El voto abierto y permanente

El Post el Lunes - Solo¿Podemos imaginar que todos podemos llegar a ser ciudadanos libres y que solo elegiremos a líderes morales?

La perenne proclama y ardiente defensa de la libertad, a menudo no esconde más que un auténtico temor a esa libertad que se dice querer y proteger, por eso el poder siempre se ha cuidado de que sus dominados no puedan realmente ejercerla.  Así, nos ha hecho aparecer como lícito y cabal que una vez se emite el voto este se convierta en un cheque en blanco con un vencimiento lo suficiente largo como para que todo tipo de desmanes puedan ser cometidos, incluyendo prácticamente siempre el proverbial y flagrante incumplimiento del programa electoral. Es un voto cerrado por tiempo predefinido.

Si en lugar de eso, dispusiéramos de un voto abierto, siempre para personas nunca para listas, y permanente, gracias a las nuevas tecnologías. Esto es, si un ciudadano pudiera emitir libremente su voto en función directa de la acción de gobierno que percibe y en cada momento, si ya no hubiera citas electorales ni mucho menos campañas, sino participación activa y directa en la conformación del gobierno de la Comunidad. Si ese ciudadano libre no cediera ni delegara su poder, si lo retuviera para hacerlo efectivo cuando considerara oportuno. Si todo eso pasara, lo viejo se alzaría para proclamar que es un disparate y una solemne barbaridad, que sería lo mismo que gobernar a golpe de encuesta de opinión, que el gobernante viviría agobiado por un muy estrecho cortoplacismo, que no dispondría ni de tiempo ni sosiego para tomar las medidas necesarias (es curioso que siempre parecen serlo las medidas duras, cuando simplemente son duras además de muy a menudo claramente interesadas). Todo eso se alegaría y, sin duda, mucho más.
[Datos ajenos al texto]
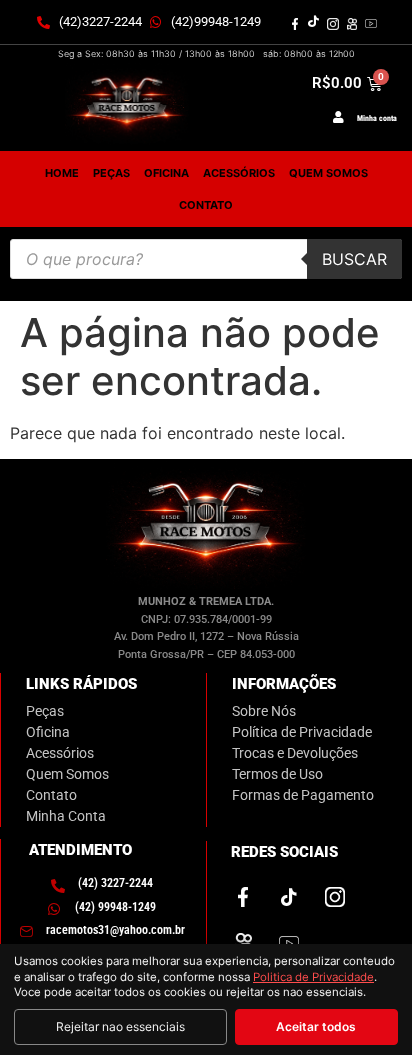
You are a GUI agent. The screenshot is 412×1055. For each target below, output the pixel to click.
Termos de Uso (277, 774)
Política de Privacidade (302, 732)
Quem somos (328, 173)
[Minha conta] (338, 117)
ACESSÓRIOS (239, 173)
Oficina (48, 732)
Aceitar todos (316, 1026)
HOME (62, 173)
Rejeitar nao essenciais (120, 1026)
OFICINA (166, 173)
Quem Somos (67, 774)
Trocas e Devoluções (295, 753)
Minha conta (377, 118)
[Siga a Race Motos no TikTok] (314, 22)
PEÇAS (111, 173)
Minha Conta (66, 816)
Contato (206, 205)
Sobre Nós (264, 711)
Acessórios (60, 753)
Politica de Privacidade (313, 977)
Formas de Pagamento (303, 795)
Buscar (354, 259)
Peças (45, 711)
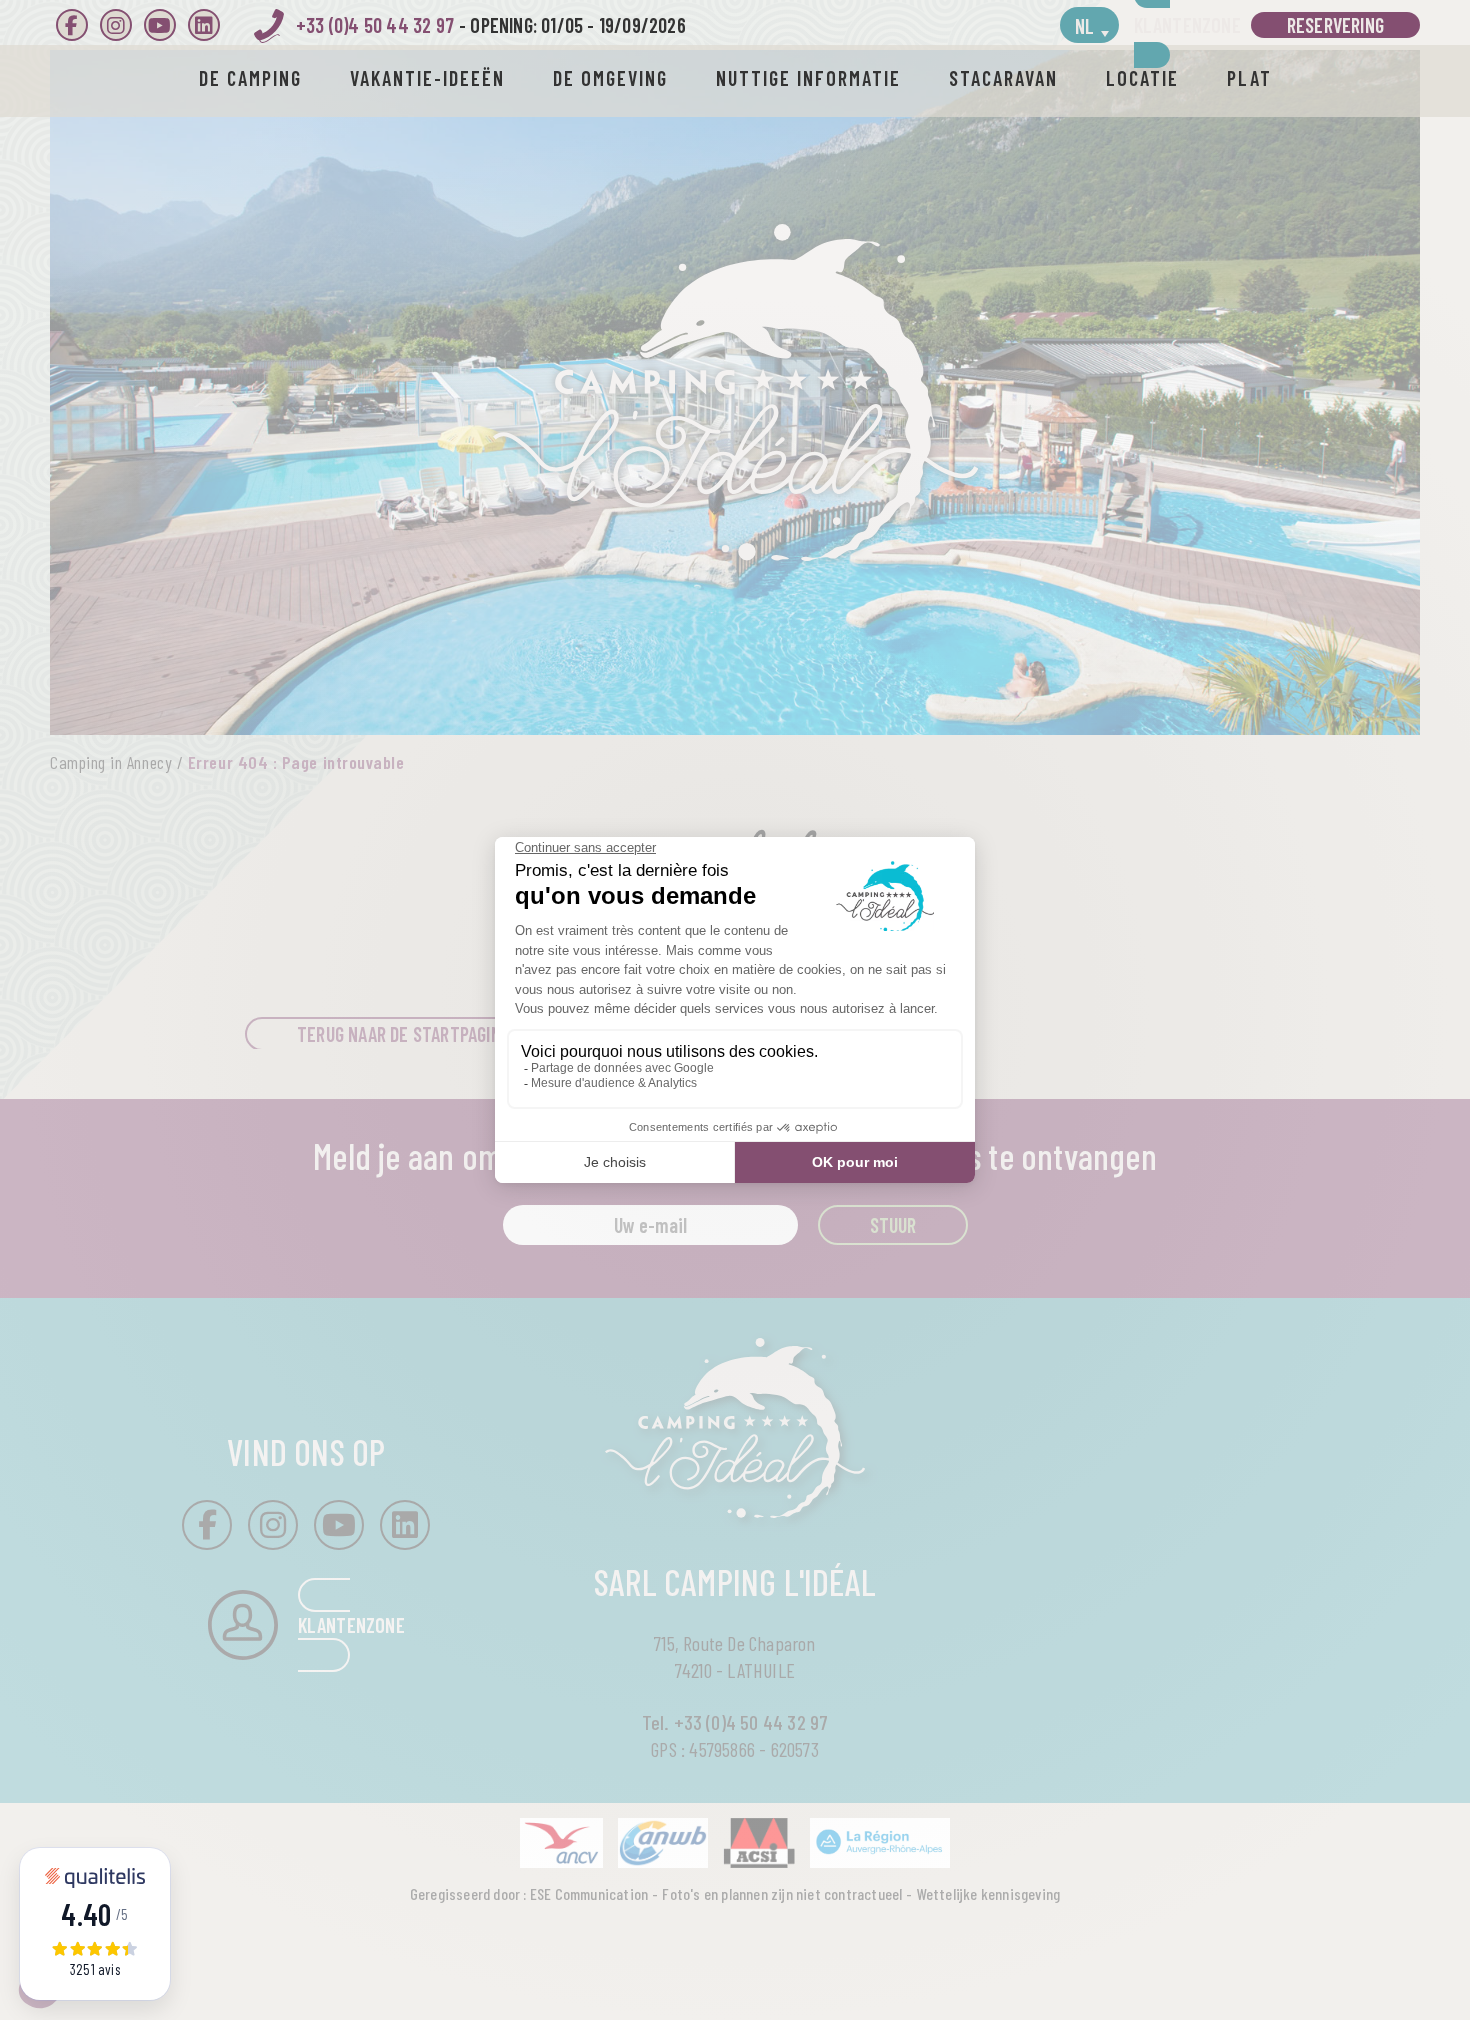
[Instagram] (116, 25)
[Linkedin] (204, 25)
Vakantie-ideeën (427, 78)
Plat (1249, 78)
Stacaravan (1003, 78)
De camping (250, 78)
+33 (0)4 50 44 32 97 (375, 25)
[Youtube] (160, 25)
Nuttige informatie (808, 78)
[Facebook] (72, 25)
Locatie (1142, 78)
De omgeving (610, 78)
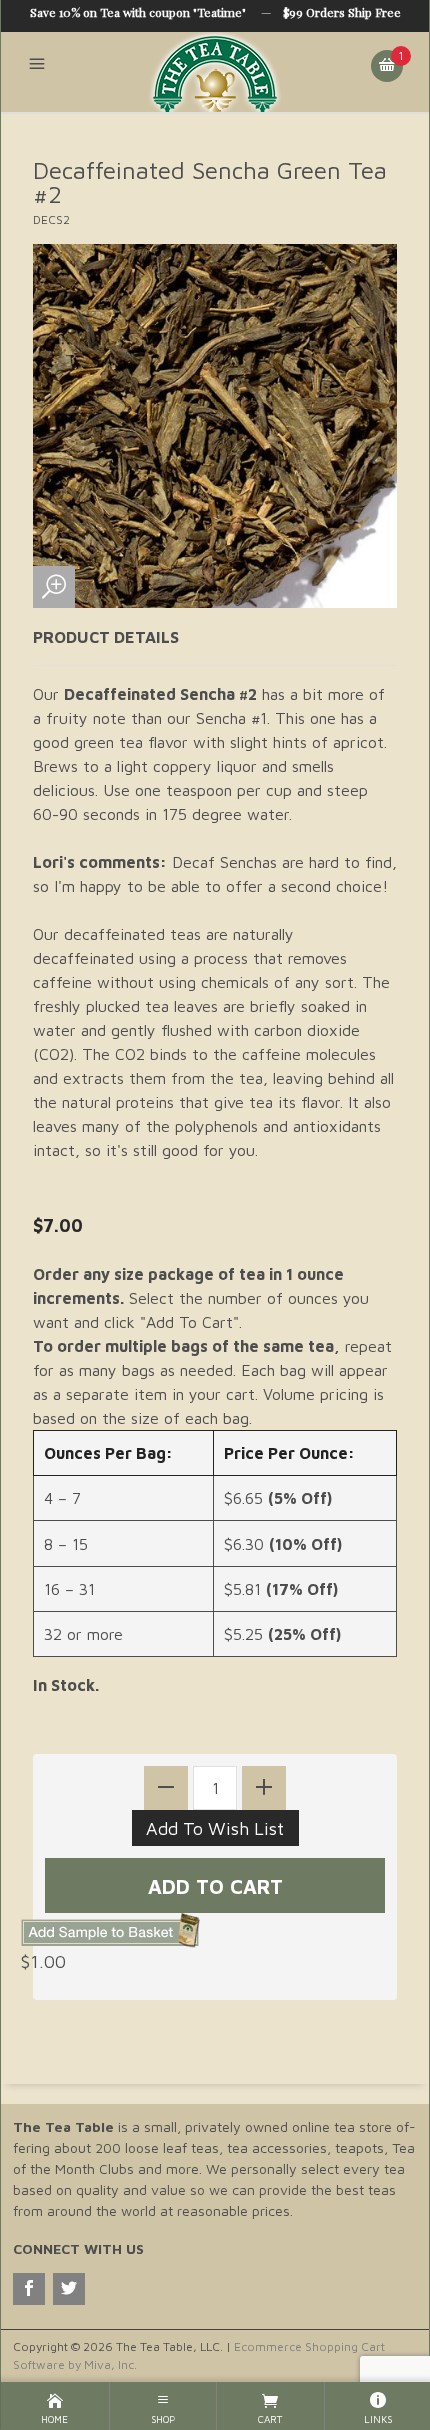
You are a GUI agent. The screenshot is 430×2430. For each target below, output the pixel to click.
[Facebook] (29, 2289)
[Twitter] (69, 2289)
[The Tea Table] (215, 72)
Probablemente lo sea, probablemente sea la misma solemne barbaridad que imaginar que todos podemos llegar a ser ciudadanos libres y que solo elegiremos a  líderes morales. Sin embargo, ese es el futuro que debemos construir porque cada ser humano que se inicia en el camino de la libertad sabe que la suya no será completa hasta que todos los demás no la hayan logrado. Y no hay nada que temer de la libertad propia ni de nadie. Si es libertad, será abierta y permanente, además de lo que la libertad nunca puede dejar de ser: responsable, moral y orientada al bien común.